[The problem]: Rewrite the part of the data that opens with the line containing "Remove the 43 - Kids category tag" and closes with the line containing "Action: (x=703, y=11)", replacing "Instruction" with "Goal" and leaving everything else unchanged.

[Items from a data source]
──────────
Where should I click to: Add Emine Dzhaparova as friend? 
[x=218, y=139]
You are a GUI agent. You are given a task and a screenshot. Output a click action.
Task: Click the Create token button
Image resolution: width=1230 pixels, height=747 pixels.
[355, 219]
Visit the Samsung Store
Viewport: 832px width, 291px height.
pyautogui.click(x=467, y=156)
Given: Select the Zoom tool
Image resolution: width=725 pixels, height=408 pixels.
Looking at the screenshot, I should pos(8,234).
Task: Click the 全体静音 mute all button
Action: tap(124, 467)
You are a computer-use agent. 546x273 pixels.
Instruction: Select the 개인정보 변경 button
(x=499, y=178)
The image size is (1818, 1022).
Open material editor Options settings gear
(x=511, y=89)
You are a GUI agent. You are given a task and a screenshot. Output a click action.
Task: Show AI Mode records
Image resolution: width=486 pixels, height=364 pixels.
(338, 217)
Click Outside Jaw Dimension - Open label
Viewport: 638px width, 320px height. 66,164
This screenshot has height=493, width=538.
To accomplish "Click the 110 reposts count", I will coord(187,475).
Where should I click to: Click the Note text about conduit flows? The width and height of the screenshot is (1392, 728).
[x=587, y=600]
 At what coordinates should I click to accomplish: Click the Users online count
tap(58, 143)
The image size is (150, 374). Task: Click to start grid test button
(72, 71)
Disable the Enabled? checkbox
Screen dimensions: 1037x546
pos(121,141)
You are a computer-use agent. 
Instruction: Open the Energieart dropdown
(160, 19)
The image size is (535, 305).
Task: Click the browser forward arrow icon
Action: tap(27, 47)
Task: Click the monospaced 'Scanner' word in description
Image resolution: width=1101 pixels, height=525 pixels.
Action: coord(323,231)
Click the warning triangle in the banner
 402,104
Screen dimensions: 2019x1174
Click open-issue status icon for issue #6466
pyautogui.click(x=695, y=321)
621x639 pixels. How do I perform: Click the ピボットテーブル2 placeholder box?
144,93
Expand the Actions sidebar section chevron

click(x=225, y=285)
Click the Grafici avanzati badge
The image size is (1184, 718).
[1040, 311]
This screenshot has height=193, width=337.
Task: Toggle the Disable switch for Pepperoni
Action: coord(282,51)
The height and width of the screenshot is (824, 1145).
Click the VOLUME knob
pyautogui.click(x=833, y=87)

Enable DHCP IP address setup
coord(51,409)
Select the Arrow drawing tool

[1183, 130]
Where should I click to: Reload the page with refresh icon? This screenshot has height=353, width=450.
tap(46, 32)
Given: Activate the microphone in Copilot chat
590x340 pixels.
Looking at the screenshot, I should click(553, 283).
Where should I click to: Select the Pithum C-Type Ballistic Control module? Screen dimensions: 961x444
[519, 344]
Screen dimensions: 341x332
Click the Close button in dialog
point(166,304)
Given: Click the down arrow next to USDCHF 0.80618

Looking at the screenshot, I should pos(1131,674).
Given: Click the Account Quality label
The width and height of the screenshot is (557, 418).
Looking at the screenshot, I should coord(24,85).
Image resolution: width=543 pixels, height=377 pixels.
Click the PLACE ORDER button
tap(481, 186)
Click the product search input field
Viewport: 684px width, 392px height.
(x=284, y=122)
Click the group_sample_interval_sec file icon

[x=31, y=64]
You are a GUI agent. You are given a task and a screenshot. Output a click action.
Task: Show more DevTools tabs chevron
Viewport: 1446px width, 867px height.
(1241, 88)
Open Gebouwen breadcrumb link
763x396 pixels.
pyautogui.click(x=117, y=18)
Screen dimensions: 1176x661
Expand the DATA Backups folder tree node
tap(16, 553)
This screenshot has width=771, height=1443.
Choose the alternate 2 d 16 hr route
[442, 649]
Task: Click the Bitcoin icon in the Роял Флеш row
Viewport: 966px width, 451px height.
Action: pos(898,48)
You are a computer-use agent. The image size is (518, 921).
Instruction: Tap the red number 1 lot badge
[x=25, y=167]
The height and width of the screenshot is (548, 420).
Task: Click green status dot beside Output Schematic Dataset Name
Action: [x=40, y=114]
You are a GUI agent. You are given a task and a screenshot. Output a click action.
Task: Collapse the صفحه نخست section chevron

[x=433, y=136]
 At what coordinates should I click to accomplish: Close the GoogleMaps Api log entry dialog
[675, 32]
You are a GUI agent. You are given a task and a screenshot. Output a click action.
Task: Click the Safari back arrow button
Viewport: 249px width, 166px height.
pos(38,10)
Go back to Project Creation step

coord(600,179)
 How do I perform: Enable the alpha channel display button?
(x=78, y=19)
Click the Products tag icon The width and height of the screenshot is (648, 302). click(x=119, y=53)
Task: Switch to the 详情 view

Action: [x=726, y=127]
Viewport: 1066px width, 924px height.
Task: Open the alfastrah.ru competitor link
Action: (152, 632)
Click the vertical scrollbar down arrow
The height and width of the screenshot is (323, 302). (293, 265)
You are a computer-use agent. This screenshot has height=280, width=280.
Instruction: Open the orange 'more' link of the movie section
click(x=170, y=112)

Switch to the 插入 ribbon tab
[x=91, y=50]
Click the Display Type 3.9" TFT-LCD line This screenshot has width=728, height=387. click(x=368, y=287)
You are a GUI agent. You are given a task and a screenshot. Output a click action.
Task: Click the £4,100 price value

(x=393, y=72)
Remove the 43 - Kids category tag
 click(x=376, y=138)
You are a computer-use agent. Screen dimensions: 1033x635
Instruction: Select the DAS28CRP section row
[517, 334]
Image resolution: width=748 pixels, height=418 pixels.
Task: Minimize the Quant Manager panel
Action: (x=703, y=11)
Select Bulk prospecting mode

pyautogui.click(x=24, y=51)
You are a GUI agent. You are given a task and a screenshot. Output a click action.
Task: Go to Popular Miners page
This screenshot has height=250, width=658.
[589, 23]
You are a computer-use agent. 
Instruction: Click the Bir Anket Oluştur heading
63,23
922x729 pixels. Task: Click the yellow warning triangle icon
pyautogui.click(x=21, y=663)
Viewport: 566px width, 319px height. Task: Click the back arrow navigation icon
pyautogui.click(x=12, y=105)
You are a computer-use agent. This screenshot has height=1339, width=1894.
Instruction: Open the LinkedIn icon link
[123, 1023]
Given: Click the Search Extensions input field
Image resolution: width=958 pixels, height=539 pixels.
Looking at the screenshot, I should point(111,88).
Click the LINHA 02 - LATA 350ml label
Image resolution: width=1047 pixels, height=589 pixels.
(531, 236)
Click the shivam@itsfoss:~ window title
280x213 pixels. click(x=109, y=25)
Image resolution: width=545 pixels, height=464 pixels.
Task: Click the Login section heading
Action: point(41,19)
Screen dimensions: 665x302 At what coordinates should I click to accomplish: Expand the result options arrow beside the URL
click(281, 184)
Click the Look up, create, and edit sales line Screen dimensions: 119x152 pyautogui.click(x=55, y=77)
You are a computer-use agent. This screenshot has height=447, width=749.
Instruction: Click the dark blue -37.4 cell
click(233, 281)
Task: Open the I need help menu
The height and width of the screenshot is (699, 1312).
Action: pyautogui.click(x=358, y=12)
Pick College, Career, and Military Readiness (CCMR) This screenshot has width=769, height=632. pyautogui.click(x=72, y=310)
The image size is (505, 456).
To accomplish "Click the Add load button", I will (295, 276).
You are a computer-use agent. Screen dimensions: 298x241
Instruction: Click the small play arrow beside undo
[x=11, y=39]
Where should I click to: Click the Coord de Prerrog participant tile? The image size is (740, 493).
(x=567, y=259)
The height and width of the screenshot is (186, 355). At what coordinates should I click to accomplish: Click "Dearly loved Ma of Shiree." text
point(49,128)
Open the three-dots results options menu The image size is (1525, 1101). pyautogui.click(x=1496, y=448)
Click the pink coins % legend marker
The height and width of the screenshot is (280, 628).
──────────
[Exercise response]:
Remove the 43 - Kids category tag
 click(x=376, y=138)
You are a computer-use agent. Screen dimensions: 1033x635
Goal: Select the DAS28CRP section row
[517, 334]
Image resolution: width=748 pixels, height=418 pixels.
Task: Minimize the Quant Manager panel
Action: (x=703, y=11)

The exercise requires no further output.